Direction - Extract every one of the lines below word for word, changing nothing.

Available records -
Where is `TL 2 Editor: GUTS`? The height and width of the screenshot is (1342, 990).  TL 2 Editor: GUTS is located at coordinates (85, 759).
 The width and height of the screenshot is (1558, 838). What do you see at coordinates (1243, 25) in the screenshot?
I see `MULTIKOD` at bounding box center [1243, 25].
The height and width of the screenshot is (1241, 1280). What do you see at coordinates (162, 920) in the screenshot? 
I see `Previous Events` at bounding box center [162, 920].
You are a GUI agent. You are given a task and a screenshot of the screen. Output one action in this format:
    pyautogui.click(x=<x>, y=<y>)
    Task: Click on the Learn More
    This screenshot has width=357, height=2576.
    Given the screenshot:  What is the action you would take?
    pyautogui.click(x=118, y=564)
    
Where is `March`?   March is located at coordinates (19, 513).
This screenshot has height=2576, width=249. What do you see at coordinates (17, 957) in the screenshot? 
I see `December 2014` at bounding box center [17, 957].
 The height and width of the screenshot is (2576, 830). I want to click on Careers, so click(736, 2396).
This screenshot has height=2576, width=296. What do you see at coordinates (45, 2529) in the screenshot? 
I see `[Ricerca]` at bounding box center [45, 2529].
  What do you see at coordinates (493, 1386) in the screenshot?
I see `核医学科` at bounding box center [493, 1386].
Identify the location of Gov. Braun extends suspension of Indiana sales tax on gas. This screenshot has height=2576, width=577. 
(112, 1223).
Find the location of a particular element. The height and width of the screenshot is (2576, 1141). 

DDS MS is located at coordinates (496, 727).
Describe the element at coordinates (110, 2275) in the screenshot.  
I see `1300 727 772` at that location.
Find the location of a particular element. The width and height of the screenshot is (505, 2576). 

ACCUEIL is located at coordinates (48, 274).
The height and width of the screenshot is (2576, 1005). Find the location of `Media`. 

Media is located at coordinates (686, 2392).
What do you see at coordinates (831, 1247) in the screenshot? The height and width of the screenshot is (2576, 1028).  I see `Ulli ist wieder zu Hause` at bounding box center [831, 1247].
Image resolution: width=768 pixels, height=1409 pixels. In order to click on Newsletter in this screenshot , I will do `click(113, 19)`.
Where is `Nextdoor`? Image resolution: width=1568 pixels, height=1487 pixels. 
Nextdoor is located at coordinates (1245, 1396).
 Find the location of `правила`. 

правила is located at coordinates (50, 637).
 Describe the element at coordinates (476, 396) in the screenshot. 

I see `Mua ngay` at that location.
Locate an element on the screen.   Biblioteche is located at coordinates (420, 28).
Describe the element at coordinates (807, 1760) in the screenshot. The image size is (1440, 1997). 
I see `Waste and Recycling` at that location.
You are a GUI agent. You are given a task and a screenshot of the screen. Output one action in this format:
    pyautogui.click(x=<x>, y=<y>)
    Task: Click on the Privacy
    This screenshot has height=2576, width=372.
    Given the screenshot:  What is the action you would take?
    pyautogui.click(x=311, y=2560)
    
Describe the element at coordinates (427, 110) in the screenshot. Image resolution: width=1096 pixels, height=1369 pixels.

The completed task -
Where is `TL 2 Editor: GUTS`? The height and width of the screenshot is (1342, 990).  TL 2 Editor: GUTS is located at coordinates (85, 759).
 The width and height of the screenshot is (1558, 838). What do you see at coordinates (1243, 25) in the screenshot?
I see `MULTIKOD` at bounding box center [1243, 25].
The height and width of the screenshot is (1241, 1280). What do you see at coordinates (162, 920) in the screenshot? 
I see `Previous Events` at bounding box center [162, 920].
You are a GUI agent. You are given a task and a screenshot of the screen. Output one action in this format:
    pyautogui.click(x=<x>, y=<y>)
    Task: Click on the Learn More
    This screenshot has width=357, height=2576.
    Given the screenshot:  What is the action you would take?
    pyautogui.click(x=118, y=564)
    
Where is `March`?   March is located at coordinates (19, 513).
This screenshot has height=2576, width=249. What do you see at coordinates (17, 957) in the screenshot? 
I see `December 2014` at bounding box center [17, 957].
 The height and width of the screenshot is (2576, 830). I want to click on Careers, so click(736, 2396).
This screenshot has height=2576, width=296. What do you see at coordinates (45, 2529) in the screenshot? 
I see `[Ricerca]` at bounding box center [45, 2529].
  What do you see at coordinates (493, 1386) in the screenshot?
I see `核医学科` at bounding box center [493, 1386].
Identify the location of Gov. Braun extends suspension of Indiana sales tax on gas. This screenshot has height=2576, width=577. 
(112, 1223).
Find the location of a particular element. The height and width of the screenshot is (2576, 1141). 

DDS MS is located at coordinates (496, 727).
Describe the element at coordinates (110, 2275) in the screenshot.  
I see `1300 727 772` at that location.
Find the location of a particular element. The width and height of the screenshot is (505, 2576). 

ACCUEIL is located at coordinates (48, 274).
The height and width of the screenshot is (2576, 1005). Find the location of `Media`. 

Media is located at coordinates (686, 2392).
What do you see at coordinates (831, 1247) in the screenshot? The height and width of the screenshot is (2576, 1028).  I see `Ulli ist wieder zu Hause` at bounding box center [831, 1247].
Image resolution: width=768 pixels, height=1409 pixels. In order to click on Newsletter in this screenshot , I will do `click(113, 19)`.
Where is `Nextdoor`? Image resolution: width=1568 pixels, height=1487 pixels. 
Nextdoor is located at coordinates (1245, 1396).
 Find the location of `правила`. 

правила is located at coordinates (50, 637).
 Describe the element at coordinates (476, 396) in the screenshot. 

I see `Mua ngay` at that location.
Locate an element on the screen.   Biblioteche is located at coordinates (420, 28).
Describe the element at coordinates (807, 1760) in the screenshot. The image size is (1440, 1997). 
I see `Waste and Recycling` at that location.
You are a GUI agent. You are given a task and a screenshot of the screen. Output one action in this format:
    pyautogui.click(x=<x>, y=<y>)
    Task: Click on the Privacy
    This screenshot has height=2576, width=372.
    Given the screenshot:  What is the action you would take?
    pyautogui.click(x=311, y=2560)
    
Describe the element at coordinates (427, 110) in the screenshot. Image resolution: width=1096 pixels, height=1369 pixels.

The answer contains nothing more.